MADRID. — La investigación en torno a Leire Díez, exmilitante socialista y antigua responsable de Filatelia en Correos, ha dado un giro significativo tras el análisis de los dispositivos incautados en su domicilio. Según fuentes cercanas a las pesquisas, el ordenador portátil confiscado por la Guardia Civil no solo contenía archivos personales, sino que servía como puerta de acceso a una “nube” digital con abundante documentación confidencial sobre figuras clave de la judicatura y la política española.

El dispositivo, ahora en manos del magistrado de la Audiencia Nacional Santiago Pedraz, permitía acceder a un servidor externo administrado presuntamente por el empresario Javier Pérez Dolset. En este repositorio virtual, Díez habría acumulado durante meses información sensible relativa al juez Juan Carlos Peinado, a diversos fiscales y a altos cargos tanto del Partido Popular (PP) como del PSOE.

El contenido del “archivo central”

El análisis preliminar del material apunta a que Díez custodiaba datos de alto voltaje político y judicial. Entre los archivos hallados destaca información sobre el conflicto entre el juez Peinado y el exministro venezolano Nervis Villalobos, quien acusó al magistrado de vulnerar sus derechos durante una instrucción que mantuvo sus cuentas bloqueadas durante un lustro. Díez, que en su momento alegó actuar como “periodista de investigación”, habría mantenido reuniones con protagonistas de esta trama.

Sin embargo, el alcance de los documentos va más allá. El archivo también contenía referencias al “caso Aznalcóllar”, que salpica al expresidente de la SEPI Vicente Fernández, y dossieres sobre dirigentes socialistas de primera línea como Óscar López y Antonio Hernando. Según las indagaciones, estos archivos estarían relacionados con la búsqueda de información sobre los negocios del suegro del presidente del Gobierno, Pedro Sánchez.
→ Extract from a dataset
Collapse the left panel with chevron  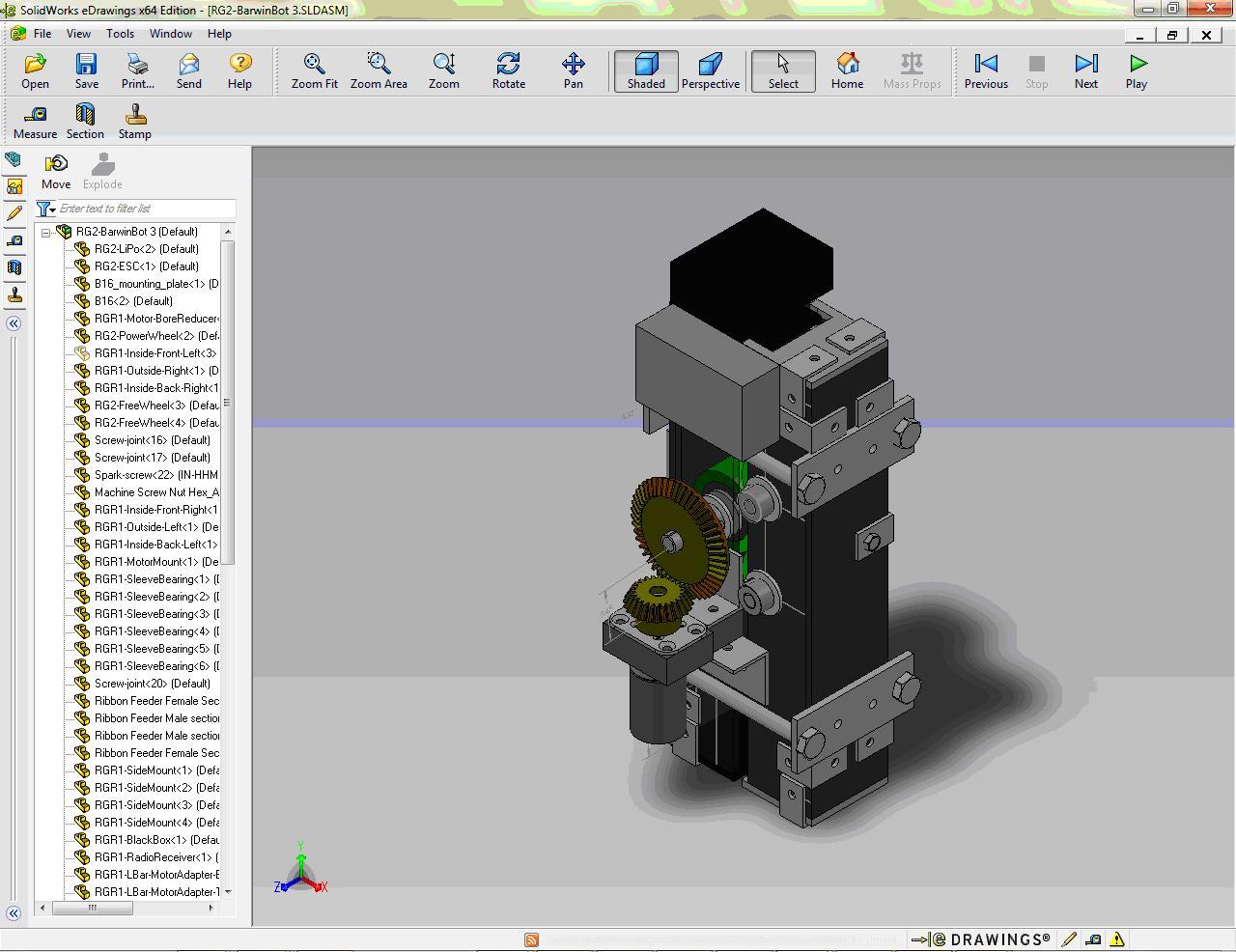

La propia investigada había denunciado previamente ante la Policía Nacional haber sufrido un hackeo de esta nube, alegando que ella solo tenía permisos de visualización y de carga puntual de documentos, mientras que la administración técnica recaía en Pérez Dolset.

Una investigación a dos bandas

El hallazgo plantea ahora un complejo escenario jurídico. Aunque el juez Pedraz investiga una presunta trama de corrupción ligada a la obtención de contratos públicos entre 2021 y 2023, gran parte de la información almacenada en la nube no guarda relación directa con esta causa. Por ello, es probable que la UCO deba expurgar los datos no pertinentes para el sumario de la Audiencia Nacional.
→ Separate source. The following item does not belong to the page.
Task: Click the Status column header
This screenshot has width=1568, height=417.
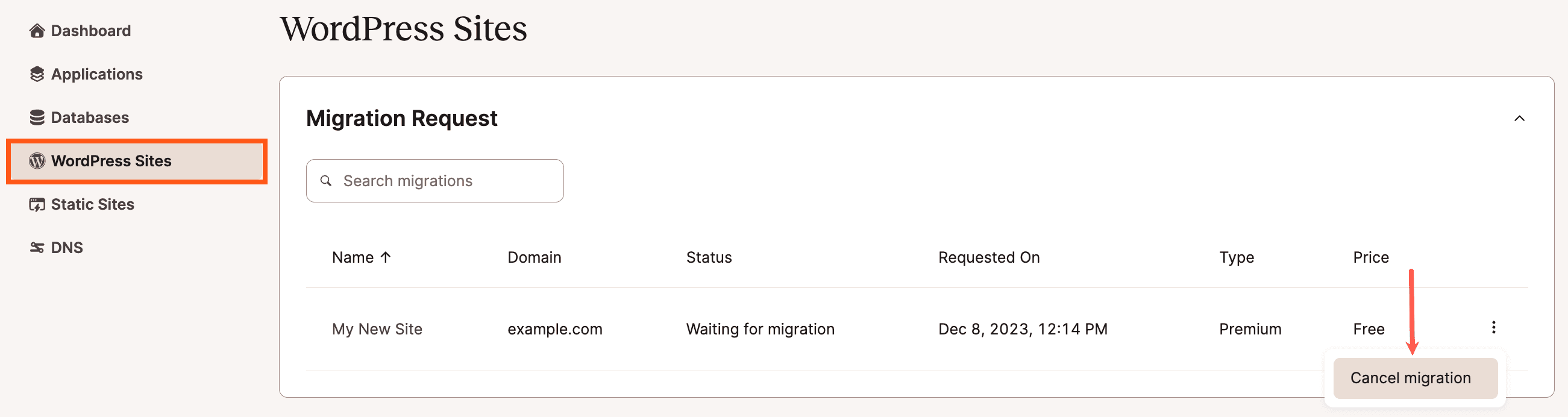Action: tap(709, 257)
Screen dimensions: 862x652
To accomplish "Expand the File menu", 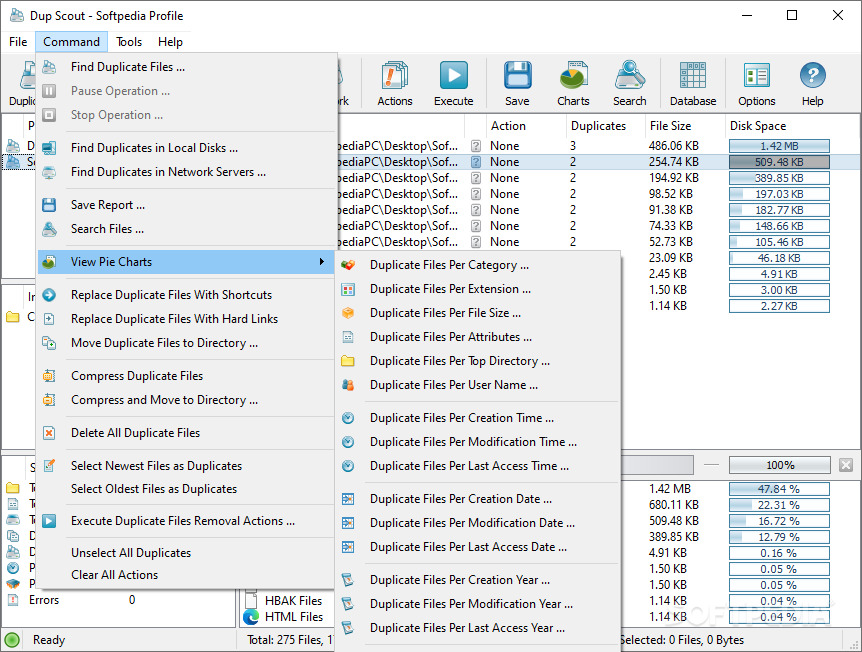I will pyautogui.click(x=17, y=42).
No obstante, queda la incógnita de si esta documentación podría ser requerida por el juez Arturo Zamarriego, quien instruye otra causa paralela contra Díez en los juzgados de Plaza de Castilla.
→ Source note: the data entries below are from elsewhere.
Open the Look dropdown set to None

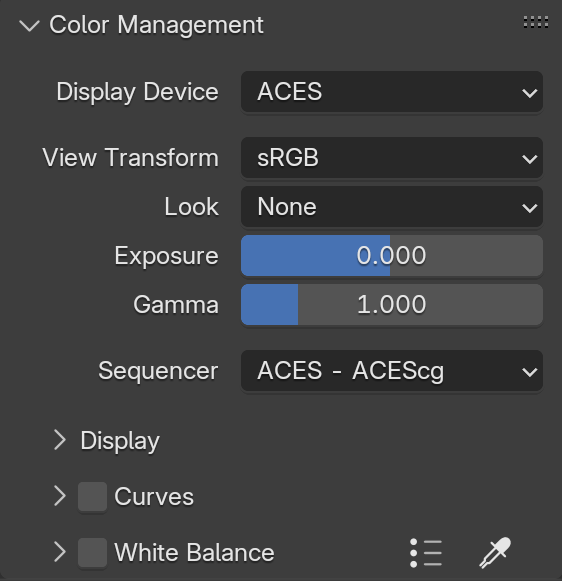click(392, 207)
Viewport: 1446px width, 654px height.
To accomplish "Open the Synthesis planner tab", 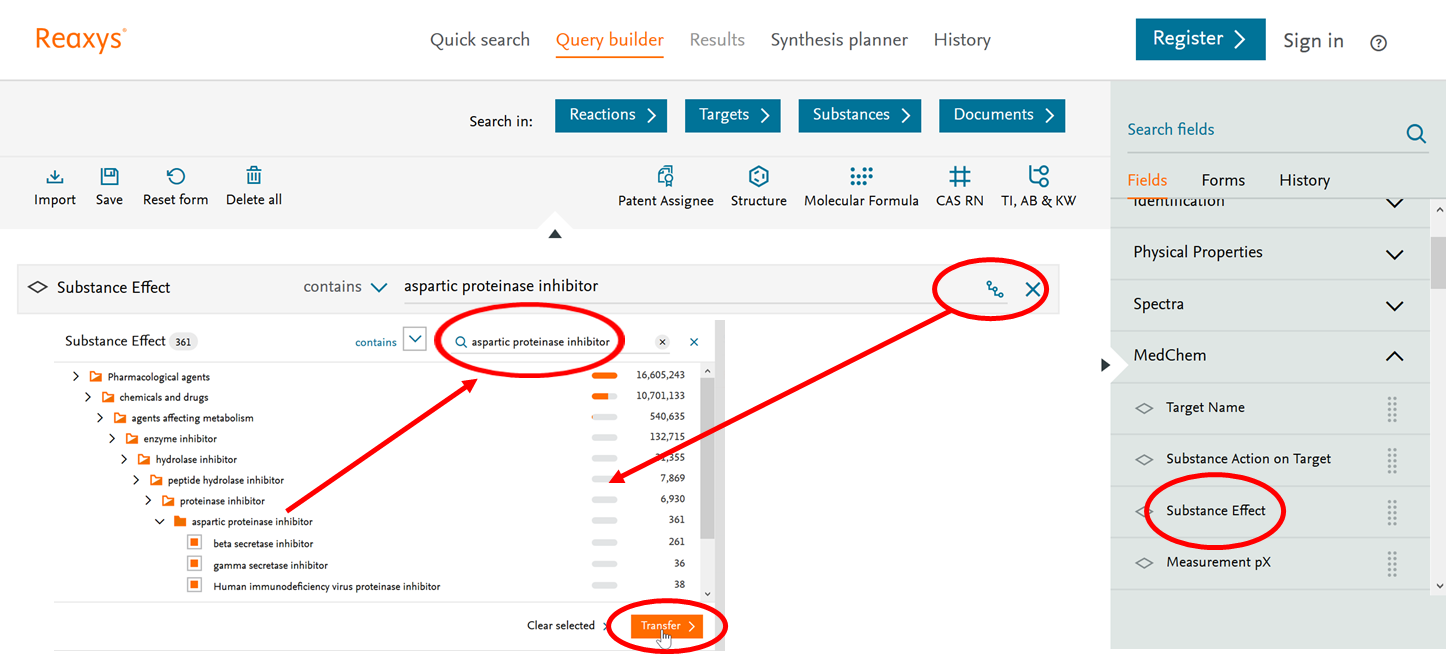I will click(839, 40).
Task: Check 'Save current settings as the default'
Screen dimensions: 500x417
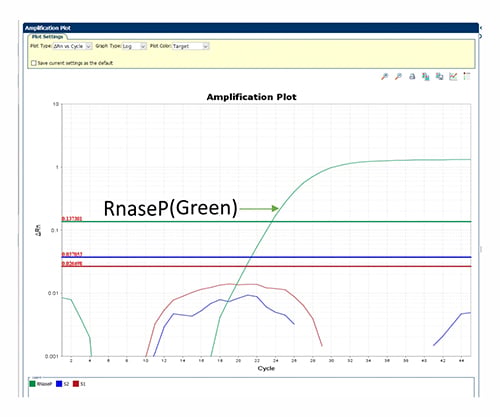Action: tap(34, 63)
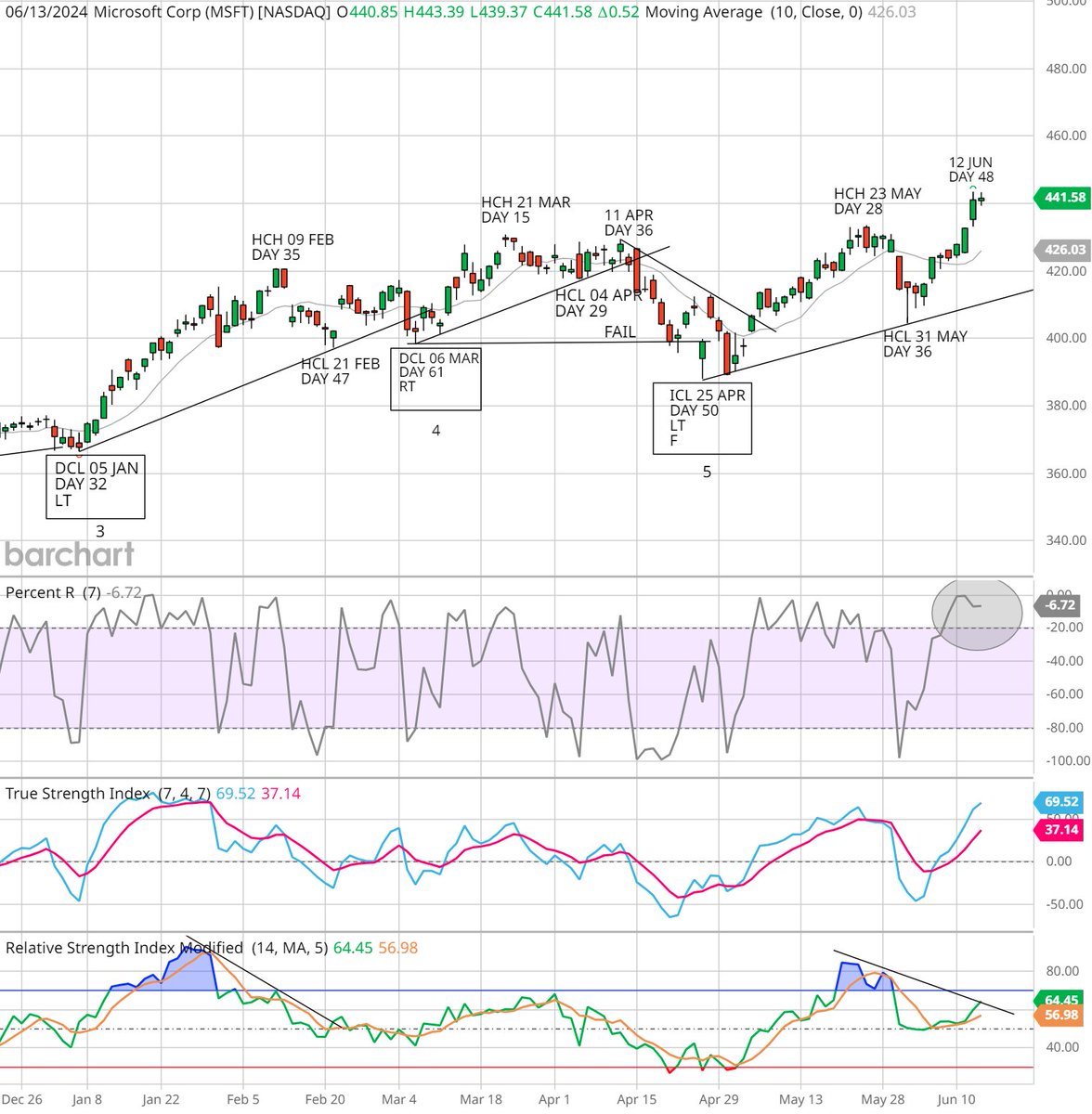Viewport: 1092px width, 1114px height.
Task: Select the ICL 25 APR DAY 50 annotation box
Action: coord(704,420)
La “Operación Leire” y el rastro del dinero

La detención de Díez se precipitó, según fuentes de la investigación, por el temor a una posible fuga de Vicente Fernández. La UCO sospecha que la trama habría cobrado comisiones cercanas a los 700.000 euros por mediar entre empresas y administraciones públicas.

Los agentes rastrean ahora el destino final de esos fondos. Una de las pistas clave es un vehículo marca Skoda utilizado habitualmente por Leire Díez, pero adquirido formalmente por la empresa “Mediaciones Martínez”, una de las sociedades instrumentales bajo la lupa. Asimismo, las pesquisas han salpicado a José Vicente Berlanga, expresidente de la empresa pública Enusa y figura histórica del socialismo valenciano, suspendido de militancia tras conocerse su implicación.

Mientras los tres principales detenidos permanecen en libertad con medidas cautelares, la Guardia Civil continúa desentrañando una red que parece mezclar presunta corrupción económica con una obsesiva recopilación de información sobre el poder judicial y político del país.